Se dice que las primeras café racer nacieron, durante los años 50 de mano de los rockers ingleses. Un colectivo que para ir de bar en bar, eliminaba de sus motos todo aquello que les pudiera restar velocidad y ligereza.

Una tendencia que pretendía simplemente mejorar la velocidad de las máquinas, pero que al final acabó creando un estilo propio.

Hoy en día, el estilo café racer evoca muchas más cosas. Un estilo desenfadado, algo rebelde e inconformista, con un toque elegante. Casi todo vale y cualquier moto antigua puede ser transformada en una café racer digna de admirar.

Pero el modificar una moto puede acabar en eso, en que simplemente sea una moto para admirar.
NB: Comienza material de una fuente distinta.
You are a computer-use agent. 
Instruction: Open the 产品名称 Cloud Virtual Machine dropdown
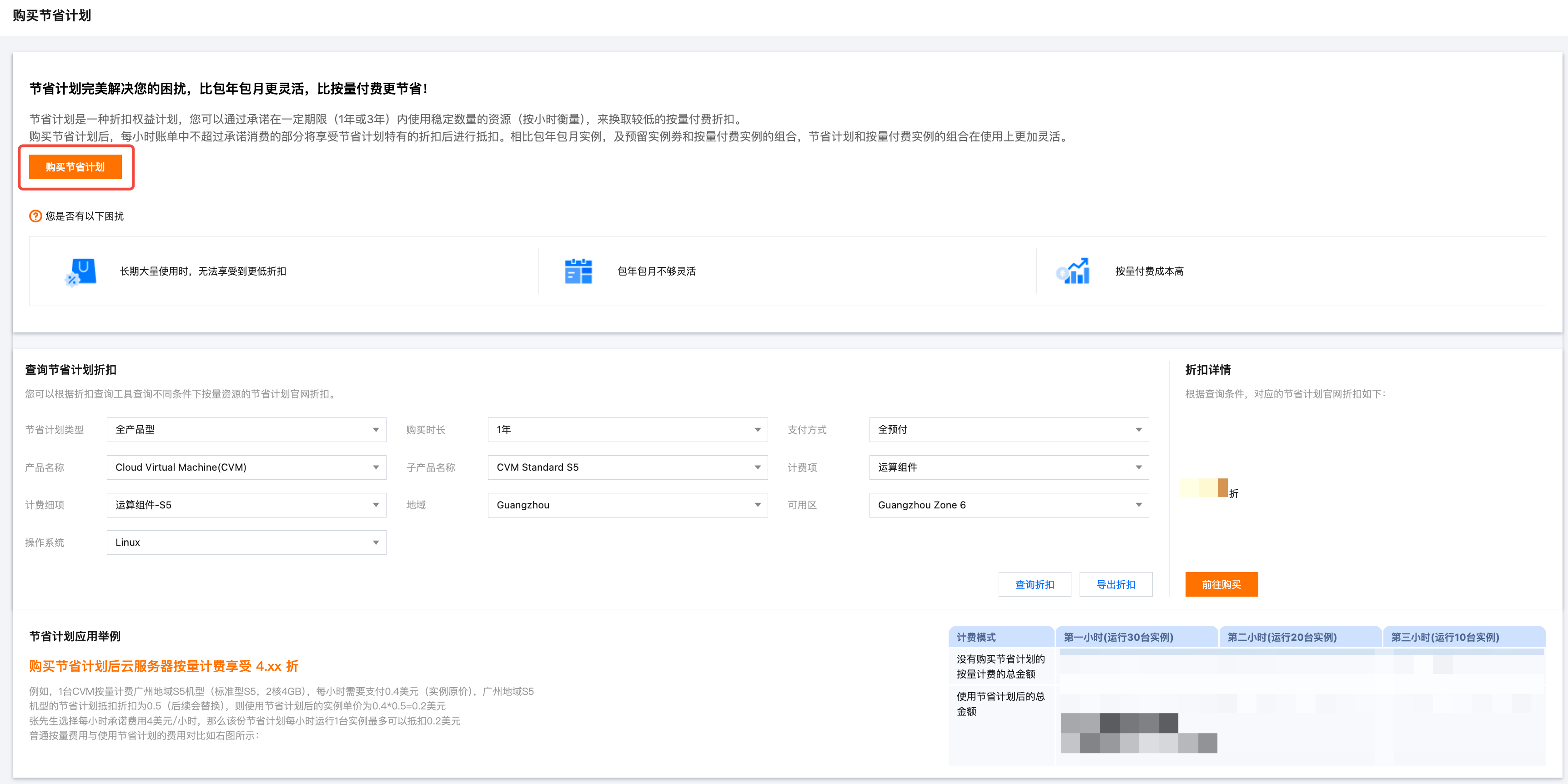pyautogui.click(x=246, y=467)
Puede pasar, y de hecho pasa, que en el camino de la transformación, pierda un poco su función; la de llevarnos. El resultado muchas veces es, por tanto, una moto incómoda y poco práctica.

Ahora bien, algunas grandes marcas han tomado nota y han propuesto algunos modelos que siendo fieles al estilo café racer, ofrecen a sus fans la confortabilidad de la tecnología actual.

Este es el caso, de la Ducati Scrambler Café Racer. Una moto que combina el estilo puro de las café racer dotándola de ciertos elementos sin los que hoy, nos sería difícil conducir.

ducati scrambler cafe racer test ride

La Ducati Scrambler Café Racer tiene un motor de 803cc con 73 cv (no apta para el carné A2) que se entregan en su totalidad a 8.250rpm. Todo ello en una máquina cuyo peso no llega, en orden de marcha, a los 190 kilos.

La moto es, por tanto, muy ligera. Y si a ello le sumas que su altura es de 805mm y que se llega al suelo con enorme facilidad, su conducción y maniobrabilidad es de lo más sencilla.

Ahora bien, es menos cómoda de lo que pensaba. Es bonita. Elegante. Es fácil de conducir y maniobrar. Pero no demasiado cómoda. Su asiento en marrón chocolate es bastante mullido. Pero se levanta un poco en su parte posterior y eso hace que te escurras todo el rato hacia delante. Quizás alguien de mayor peso quede totalmente clavado en el asiento y no se mueva, pero alguien como yo (55kgr) se escurre.

La Ducati Scrambler Café Racer lleva semimanillares con los retrovisores anclados en sus extremos. Nuevamente se ha preferido la estética que la practicidad. Pero ya ha sucedido en otros modelos, como la veterana Ducati 848 (que ya no fabrica), que tiene unos retrovisores en forma de gota preciosos pero que no sirven para mucho.

 

Elementos clave de la Ducati Scrambler Café Racer

A nivel de tecnología, Ducati no sabe hacer las cosas a medias, y su Café Racer lleva llantas de aleación ligera y frenos como dios manda. Delante, disco de 330mm con pinza Brembo de 4 pistones M4-32, bomba radial con maneta ajustable y ABS de serie. Y detrás, disco de 245mm, pinza convencional con ABS de serie.

Además, calza neumáticos Pirelli Diablo Rosso II que son fantásticos para su uso en carretera.

Sin duda alguna, la Ducati Scrambler Café Racer es estilosa y da un rollo a la conducción muy interesante, pero no es una moto que te vayas a comprar por ser la más práctica y utilitaria del mercado, sino por ser bonita y estar bien acabada.

 

 

Da igual lo que quieras hacer con ella, ciudad o carretera, porque aunque no sea la más cómoda (hay muchas motos que no lo son), sí es divertida.

Su precio de salida son 11.390€ y está disponible en color coffee black.